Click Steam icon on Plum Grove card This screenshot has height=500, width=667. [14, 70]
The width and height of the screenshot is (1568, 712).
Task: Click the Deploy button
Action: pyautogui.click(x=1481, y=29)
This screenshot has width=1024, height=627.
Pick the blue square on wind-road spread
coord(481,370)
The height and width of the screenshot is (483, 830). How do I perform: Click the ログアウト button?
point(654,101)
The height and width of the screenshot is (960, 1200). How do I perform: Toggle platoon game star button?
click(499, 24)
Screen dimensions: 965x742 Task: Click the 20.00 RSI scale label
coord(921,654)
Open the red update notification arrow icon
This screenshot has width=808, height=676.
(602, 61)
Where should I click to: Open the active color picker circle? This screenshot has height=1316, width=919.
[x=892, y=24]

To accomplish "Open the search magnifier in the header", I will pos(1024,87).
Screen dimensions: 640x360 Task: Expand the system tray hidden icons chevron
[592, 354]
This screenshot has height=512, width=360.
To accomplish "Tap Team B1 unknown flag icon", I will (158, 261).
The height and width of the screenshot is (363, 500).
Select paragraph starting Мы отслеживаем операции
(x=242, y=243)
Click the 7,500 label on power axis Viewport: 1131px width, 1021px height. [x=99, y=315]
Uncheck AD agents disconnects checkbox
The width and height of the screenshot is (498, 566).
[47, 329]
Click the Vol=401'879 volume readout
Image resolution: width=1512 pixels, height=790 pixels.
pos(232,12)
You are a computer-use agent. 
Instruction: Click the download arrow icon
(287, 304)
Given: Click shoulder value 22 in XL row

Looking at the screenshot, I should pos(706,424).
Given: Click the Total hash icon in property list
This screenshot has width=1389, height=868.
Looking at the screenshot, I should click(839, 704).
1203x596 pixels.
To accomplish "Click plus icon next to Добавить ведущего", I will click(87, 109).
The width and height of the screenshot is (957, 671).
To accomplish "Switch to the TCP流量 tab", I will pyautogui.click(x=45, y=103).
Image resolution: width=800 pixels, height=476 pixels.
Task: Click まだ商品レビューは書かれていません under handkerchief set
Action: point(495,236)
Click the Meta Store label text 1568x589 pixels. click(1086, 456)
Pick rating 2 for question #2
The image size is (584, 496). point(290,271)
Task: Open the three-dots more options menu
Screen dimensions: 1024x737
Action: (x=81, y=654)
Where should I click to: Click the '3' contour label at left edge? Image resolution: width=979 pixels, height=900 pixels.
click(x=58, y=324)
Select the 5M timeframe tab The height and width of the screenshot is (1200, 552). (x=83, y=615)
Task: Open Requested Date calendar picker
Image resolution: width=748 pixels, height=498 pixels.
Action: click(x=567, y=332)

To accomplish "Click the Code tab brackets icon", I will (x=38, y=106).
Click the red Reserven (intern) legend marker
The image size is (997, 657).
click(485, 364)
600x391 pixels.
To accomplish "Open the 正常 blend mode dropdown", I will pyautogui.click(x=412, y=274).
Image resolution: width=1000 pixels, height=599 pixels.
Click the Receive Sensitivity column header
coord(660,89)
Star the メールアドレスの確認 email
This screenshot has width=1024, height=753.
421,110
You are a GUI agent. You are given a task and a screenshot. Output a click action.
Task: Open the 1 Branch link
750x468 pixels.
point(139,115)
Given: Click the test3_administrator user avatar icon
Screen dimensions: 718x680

++++++++++++++++++++

> What you are asked to do: Once you have read the entries above, copy them out exactly as they were given.

> Finished exercise:
Click Steam icon on Plum Grove card This screenshot has height=500, width=667. [14, 70]
The width and height of the screenshot is (1568, 712).
Task: Click the Deploy button
Action: pyautogui.click(x=1481, y=29)
This screenshot has width=1024, height=627.
Pick the blue square on wind-road spread
coord(481,370)
The height and width of the screenshot is (483, 830). How do I perform: Click the ログアウト button?
point(654,101)
The height and width of the screenshot is (960, 1200). How do I perform: Toggle platoon game star button?
click(499, 24)
Screen dimensions: 965x742 Task: Click the 20.00 RSI scale label
coord(921,654)
Open the red update notification arrow icon
This screenshot has width=808, height=676.
(602, 61)
Where should I click to: Open the active color picker circle? This screenshot has height=1316, width=919.
[x=892, y=24]

To accomplish "Open the search magnifier in the header", I will pos(1024,87).
Screen dimensions: 640x360 Task: Expand the system tray hidden icons chevron
[592, 354]
This screenshot has height=512, width=360.
To accomplish "Tap Team B1 unknown flag icon", I will (158, 261).
The height and width of the screenshot is (363, 500).
Select paragraph starting Мы отслеживаем операции
(x=242, y=243)
Click the 7,500 label on power axis Viewport: 1131px width, 1021px height. [x=99, y=315]
Uncheck AD agents disconnects checkbox
The width and height of the screenshot is (498, 566).
[47, 329]
Click the Vol=401'879 volume readout
Image resolution: width=1512 pixels, height=790 pixels.
pos(232,12)
You are a computer-use agent. 
Instruction: Click the download arrow icon
(287, 304)
Given: Click shoulder value 22 in XL row

Looking at the screenshot, I should pos(706,424).
Given: Click the Total hash icon in property list
This screenshot has width=1389, height=868.
Looking at the screenshot, I should click(839, 704).
1203x596 pixels.
To accomplish "Click plus icon next to Добавить ведущего", I will click(87, 109).
The width and height of the screenshot is (957, 671).
To accomplish "Switch to the TCP流量 tab", I will pyautogui.click(x=45, y=103).
Image resolution: width=800 pixels, height=476 pixels.
Task: Click まだ商品レビューは書かれていません under handkerchief set
Action: point(495,236)
Click the Meta Store label text 1568x589 pixels. click(1086, 456)
Pick rating 2 for question #2
The image size is (584, 496). point(290,271)
Task: Open the three-dots more options menu
Screen dimensions: 1024x737
Action: (x=81, y=654)
Where should I click to: Click the '3' contour label at left edge? Image resolution: width=979 pixels, height=900 pixels.
click(x=58, y=324)
Select the 5M timeframe tab The height and width of the screenshot is (1200, 552). (x=83, y=615)
Task: Open Requested Date calendar picker
Image resolution: width=748 pixels, height=498 pixels.
Action: click(x=567, y=332)

To accomplish "Click the Code tab brackets icon", I will (x=38, y=106).
Click the red Reserven (intern) legend marker
The image size is (997, 657).
click(485, 364)
600x391 pixels.
To accomplish "Open the 正常 blend mode dropdown", I will pyautogui.click(x=412, y=274).
Image resolution: width=1000 pixels, height=599 pixels.
Click the Receive Sensitivity column header
coord(660,89)
Star the メールアドレスの確認 email
This screenshot has width=1024, height=753.
421,110
You are a GUI agent. You are given a task and a screenshot. Output a click action.
Task: Open the 1 Branch link
750x468 pixels.
point(139,115)
Given: Click the test3_administrator user avatar icon
Screen dimensions: 718x680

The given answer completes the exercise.